2. In a large saucepan heat the olive oil over medium heat. When hot, add the onion, garlic, celery, fennel, carrot, thyme and 2 large pinches of salt. Cook until soft, about 5 minutes. Stir in the tomato paste and cook for 3 minutes more. Add the ground meat and brown over medium heat, stirring occasionally, for about 20 minutes. Deglaze the pan with red wine and cook at a lively simmer to reduce the wine, about 5 minutes. Crush the tomatoes with your hands and add them and the bay leaves. Simmer for 2 hours. Season to taste with salt and black pepper.

Monday, May 4, 2009

An Ode to the Family Bed


When I was pregnant with Adela, I read "On Becoming Babywise" hungrily and with confidence. I was certain that the tenants its authors touted were the answers to all my baby-rearing queries. For those of you who haven't yet had the pleasure of becoming parents (or reading Babywise), the book is a bible for rigid, scheduled and non-attachment parenting (i.e. feed your baby on a strict 3-4 hour schedule, put your baby to sleep while she is awake, paying little mind to the screams, play with your baby for a certain number of minutes each day, etc. etc. etc.) It made so much sense to me when I was still pregnant. The things that resonated most with me were the ideas that babies need to learn to put themselves to sleep and that they feel anxiety when it's up to them to determine when they want to eat and sleep. At 7 months pregnant, I was on my way to becoming Babywise.

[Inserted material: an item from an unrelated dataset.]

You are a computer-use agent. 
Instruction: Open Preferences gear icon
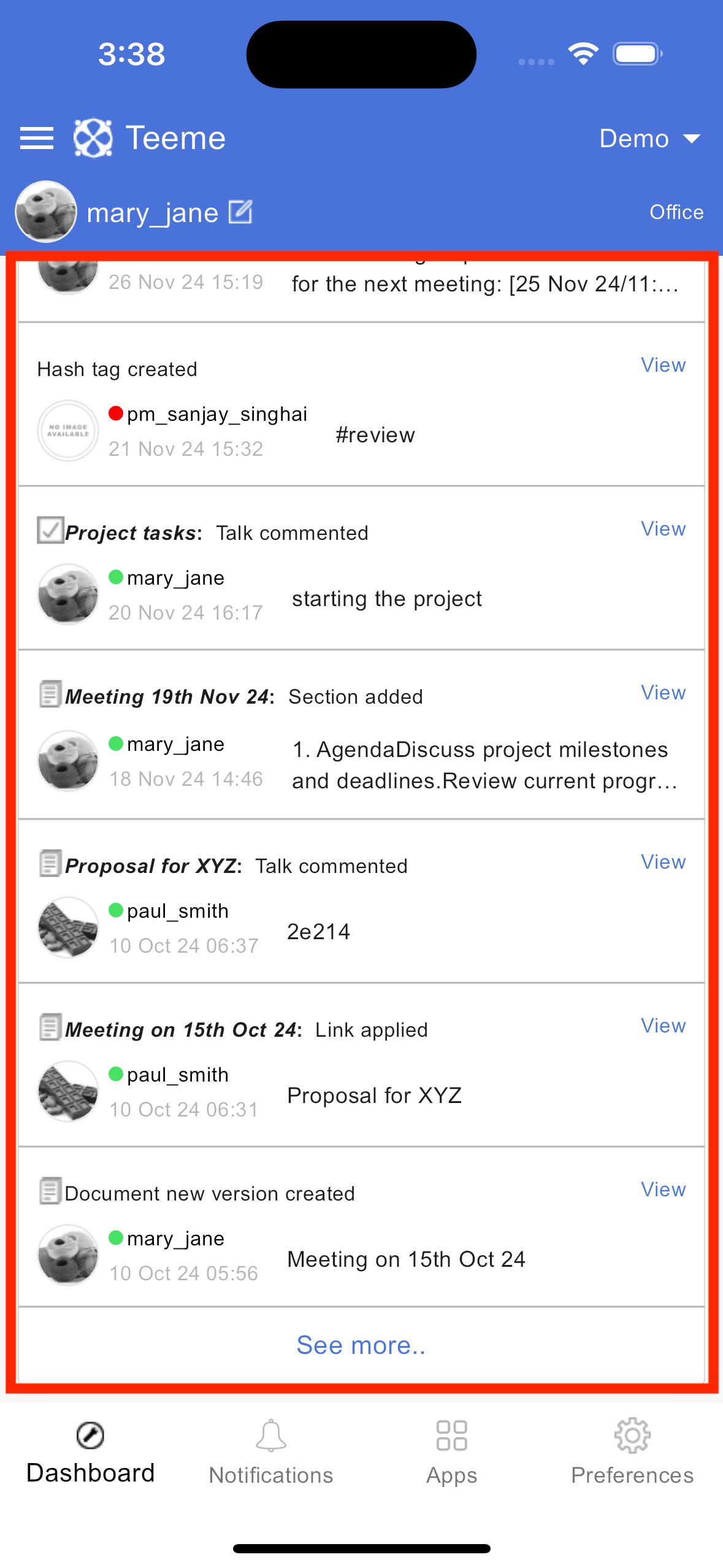tap(632, 1435)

Then Adela was born and everything changed. I mean, it happened as early as our first days in the hospital when I could literally feel her need to be physically close to me. At one point, the militant Russian nurse who was our nighttime caretaker both nights yelled at me for sleeping in the hospital bed with Adela in my arms. I pretended not to be sleeping, so she would go away and leave me to it.

Adela's and my need to be near each other didn't diminish when we left hospital and when she was her tiniest, I would sleep on the couch with her on my chest (I have never slept better in all my life). Then, she got bigger and it became dangerous to sleep with just a loose hold on her so we moved to the bed. She would begin her nights in her bassinet, but then by her first feeding, I would bring her into the bed with me to nurse her back to sleep. We tried to be conventional. We really did. But as it turned out, the entire family slept better when we were all cuddled up together. With a 5AM wake-up call, my husband needs his rest and with an inherent crankiness, so do I!

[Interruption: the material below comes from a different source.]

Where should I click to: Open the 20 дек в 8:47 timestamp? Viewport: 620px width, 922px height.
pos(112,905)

Anyway, what I am really trying to get to here is that, at night, when I am in bed with my husband and my baby girl and I can hear the snores of my two giant Labrador Retrievers on the floor nearby, I feel completely whole-- like I have everything in the world anyone could ever want. In the six short months since Adela was born, I have learned one very important thing: life goes by very fast. With that in mind, I am proud to share the bed with the whole family. I know the authors of Babywise (and my own mother) would balk at this rationale, but I wouldn't trade these magical moments for any predictable schedule or routine.

I know now that I can't sustain this co-sleeping indefinitely (especially if I want to make another baby, which I do). I know it's just going to get harder to wean (us all) from it, but for right now (like tonight and tomorrow night and maybe a couple more), I am savoring this ever so primal expression of familial love.

Friday, May 1, 2009

"Double L" (aka Laura Larson, Laura Williams, and Whosiepie) did it again!


I can't help myself either. So, for all those who follow my blog and don't follow Laura's (www.whosiepie.com), here's another incredible photo she took of my daughter. She is for hire. Hire her.

Thursday, April 30, 2009

The Whitneys: Unwitting Victims of the Montclair Pudding Attacker!

Okay, this is going to be a little gross for a minute, so bear with me.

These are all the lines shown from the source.